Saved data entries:
§ §
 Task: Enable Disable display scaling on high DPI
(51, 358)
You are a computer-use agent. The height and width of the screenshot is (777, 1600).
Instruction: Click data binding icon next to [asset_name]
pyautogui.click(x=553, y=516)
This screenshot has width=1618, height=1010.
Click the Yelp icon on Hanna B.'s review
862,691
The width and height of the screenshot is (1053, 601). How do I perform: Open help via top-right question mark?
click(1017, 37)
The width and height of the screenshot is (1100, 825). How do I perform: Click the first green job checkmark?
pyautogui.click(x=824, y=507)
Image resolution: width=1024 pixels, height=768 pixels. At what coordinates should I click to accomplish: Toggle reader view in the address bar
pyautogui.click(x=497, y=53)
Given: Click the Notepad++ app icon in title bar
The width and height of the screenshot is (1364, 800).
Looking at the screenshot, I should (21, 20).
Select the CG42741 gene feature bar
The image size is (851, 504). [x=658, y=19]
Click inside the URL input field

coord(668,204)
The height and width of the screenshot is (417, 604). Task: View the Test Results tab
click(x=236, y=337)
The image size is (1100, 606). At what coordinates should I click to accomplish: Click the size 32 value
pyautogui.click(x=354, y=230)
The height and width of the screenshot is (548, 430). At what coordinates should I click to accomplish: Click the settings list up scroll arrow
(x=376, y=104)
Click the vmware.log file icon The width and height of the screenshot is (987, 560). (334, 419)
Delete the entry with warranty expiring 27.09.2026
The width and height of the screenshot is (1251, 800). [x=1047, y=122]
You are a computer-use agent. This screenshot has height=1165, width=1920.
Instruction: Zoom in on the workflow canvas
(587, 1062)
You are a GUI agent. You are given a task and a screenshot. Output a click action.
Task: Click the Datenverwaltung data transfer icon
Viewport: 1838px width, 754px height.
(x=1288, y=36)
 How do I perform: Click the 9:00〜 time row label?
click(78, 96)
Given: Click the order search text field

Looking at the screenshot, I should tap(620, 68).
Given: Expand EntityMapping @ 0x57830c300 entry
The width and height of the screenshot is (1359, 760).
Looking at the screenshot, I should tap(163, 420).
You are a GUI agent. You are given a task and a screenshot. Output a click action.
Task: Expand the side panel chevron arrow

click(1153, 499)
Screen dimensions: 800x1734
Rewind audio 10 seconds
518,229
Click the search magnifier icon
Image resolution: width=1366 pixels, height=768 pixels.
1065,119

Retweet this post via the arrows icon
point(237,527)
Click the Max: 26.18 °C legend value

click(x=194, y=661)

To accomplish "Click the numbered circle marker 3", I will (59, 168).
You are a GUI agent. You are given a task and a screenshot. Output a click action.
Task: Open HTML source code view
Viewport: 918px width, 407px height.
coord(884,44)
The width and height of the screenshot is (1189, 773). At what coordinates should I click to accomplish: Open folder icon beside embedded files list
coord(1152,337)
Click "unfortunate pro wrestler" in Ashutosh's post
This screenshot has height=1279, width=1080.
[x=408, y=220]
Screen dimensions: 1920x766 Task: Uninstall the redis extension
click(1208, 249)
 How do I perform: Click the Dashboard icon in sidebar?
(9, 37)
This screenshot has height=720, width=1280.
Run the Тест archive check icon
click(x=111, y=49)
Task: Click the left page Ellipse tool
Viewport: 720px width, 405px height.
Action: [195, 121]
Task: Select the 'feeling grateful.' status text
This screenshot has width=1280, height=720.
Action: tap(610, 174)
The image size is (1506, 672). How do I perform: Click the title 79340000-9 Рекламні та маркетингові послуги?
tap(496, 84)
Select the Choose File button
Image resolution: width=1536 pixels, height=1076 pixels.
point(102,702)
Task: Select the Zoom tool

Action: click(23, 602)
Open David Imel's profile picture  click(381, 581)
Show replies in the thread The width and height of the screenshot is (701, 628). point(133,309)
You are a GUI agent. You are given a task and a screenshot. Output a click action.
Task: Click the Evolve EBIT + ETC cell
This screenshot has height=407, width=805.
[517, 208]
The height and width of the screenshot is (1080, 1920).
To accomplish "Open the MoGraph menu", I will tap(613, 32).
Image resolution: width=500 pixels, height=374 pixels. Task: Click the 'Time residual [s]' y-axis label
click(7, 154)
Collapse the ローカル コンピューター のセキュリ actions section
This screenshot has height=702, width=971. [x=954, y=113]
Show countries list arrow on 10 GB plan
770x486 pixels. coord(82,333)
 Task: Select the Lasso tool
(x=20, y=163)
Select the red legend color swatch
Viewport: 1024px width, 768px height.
§ §
EXERCISE DESCRIPTION:
Exactly as they appear above, set down all of the records once more.

WRITTEN SOLUTION:
 Task: Enable Disable display scaling on high DPI
(51, 358)
You are a computer-use agent. The height and width of the screenshot is (777, 1600).
Instruction: Click data binding icon next to [asset_name]
pyautogui.click(x=553, y=516)
This screenshot has width=1618, height=1010.
Click the Yelp icon on Hanna B.'s review
862,691
The width and height of the screenshot is (1053, 601). How do I perform: Open help via top-right question mark?
click(1017, 37)
The width and height of the screenshot is (1100, 825). How do I perform: Click the first green job checkmark?
pyautogui.click(x=824, y=507)
Image resolution: width=1024 pixels, height=768 pixels. At what coordinates should I click to accomplish: Toggle reader view in the address bar
pyautogui.click(x=497, y=53)
Given: Click the Notepad++ app icon in title bar
The width and height of the screenshot is (1364, 800).
Looking at the screenshot, I should (21, 20).
Select the CG42741 gene feature bar
The image size is (851, 504). [x=658, y=19]
Click inside the URL input field

coord(668,204)
The height and width of the screenshot is (417, 604). Task: View the Test Results tab
click(x=236, y=337)
The image size is (1100, 606). At what coordinates should I click to accomplish: Click the size 32 value
pyautogui.click(x=354, y=230)
The height and width of the screenshot is (548, 430). At what coordinates should I click to accomplish: Click the settings list up scroll arrow
(x=376, y=104)
Click the vmware.log file icon The width and height of the screenshot is (987, 560). (334, 419)
Delete the entry with warranty expiring 27.09.2026
The width and height of the screenshot is (1251, 800). [x=1047, y=122]
You are a computer-use agent. This screenshot has height=1165, width=1920.
Instruction: Zoom in on the workflow canvas
(587, 1062)
You are a GUI agent. You are given a task and a screenshot. Output a click action.
Task: Click the Datenverwaltung data transfer icon
Viewport: 1838px width, 754px height.
(x=1288, y=36)
 How do I perform: Click the 9:00〜 time row label?
click(78, 96)
Given: Click the order search text field

Looking at the screenshot, I should tap(620, 68).
Given: Expand EntityMapping @ 0x57830c300 entry
The width and height of the screenshot is (1359, 760).
Looking at the screenshot, I should tap(163, 420).
You are a GUI agent. You are given a task and a screenshot. Output a click action.
Task: Expand the side panel chevron arrow

click(1153, 499)
Screen dimensions: 800x1734
Rewind audio 10 seconds
518,229
Click the search magnifier icon
Image resolution: width=1366 pixels, height=768 pixels.
1065,119

Retweet this post via the arrows icon
point(237,527)
Click the Max: 26.18 °C legend value

click(x=194, y=661)

To accomplish "Click the numbered circle marker 3", I will (59, 168).
You are a GUI agent. You are given a task and a screenshot. Output a click action.
Task: Open HTML source code view
Viewport: 918px width, 407px height.
coord(884,44)
The width and height of the screenshot is (1189, 773). At what coordinates should I click to accomplish: Open folder icon beside embedded files list
coord(1152,337)
Click "unfortunate pro wrestler" in Ashutosh's post
This screenshot has height=1279, width=1080.
[x=408, y=220]
Screen dimensions: 1920x766 Task: Uninstall the redis extension
click(1208, 249)
 How do I perform: Click the Dashboard icon in sidebar?
(9, 37)
This screenshot has height=720, width=1280.
Run the Тест archive check icon
click(x=111, y=49)
Task: Click the left page Ellipse tool
Viewport: 720px width, 405px height.
Action: [195, 121]
Task: Select the 'feeling grateful.' status text
This screenshot has width=1280, height=720.
Action: tap(610, 174)
The image size is (1506, 672). How do I perform: Click the title 79340000-9 Рекламні та маркетингові послуги?
tap(496, 84)
Select the Choose File button
Image resolution: width=1536 pixels, height=1076 pixels.
point(102,702)
Task: Select the Zoom tool

Action: click(23, 602)
Open David Imel's profile picture  click(381, 581)
Show replies in the thread The width and height of the screenshot is (701, 628). point(133,309)
You are a GUI agent. You are given a task and a screenshot. Output a click action.
Task: Click the Evolve EBIT + ETC cell
This screenshot has height=407, width=805.
[517, 208]
The height and width of the screenshot is (1080, 1920).
To accomplish "Open the MoGraph menu", I will tap(613, 32).
Image resolution: width=500 pixels, height=374 pixels. Task: Click the 'Time residual [s]' y-axis label
click(7, 154)
Collapse the ローカル コンピューター のセキュリ actions section
This screenshot has height=702, width=971. [x=954, y=113]
Show countries list arrow on 10 GB plan
770x486 pixels. coord(82,333)
 Task: Select the Lasso tool
(x=20, y=163)
Select the red legend color swatch
Viewport: 1024px width, 768px height.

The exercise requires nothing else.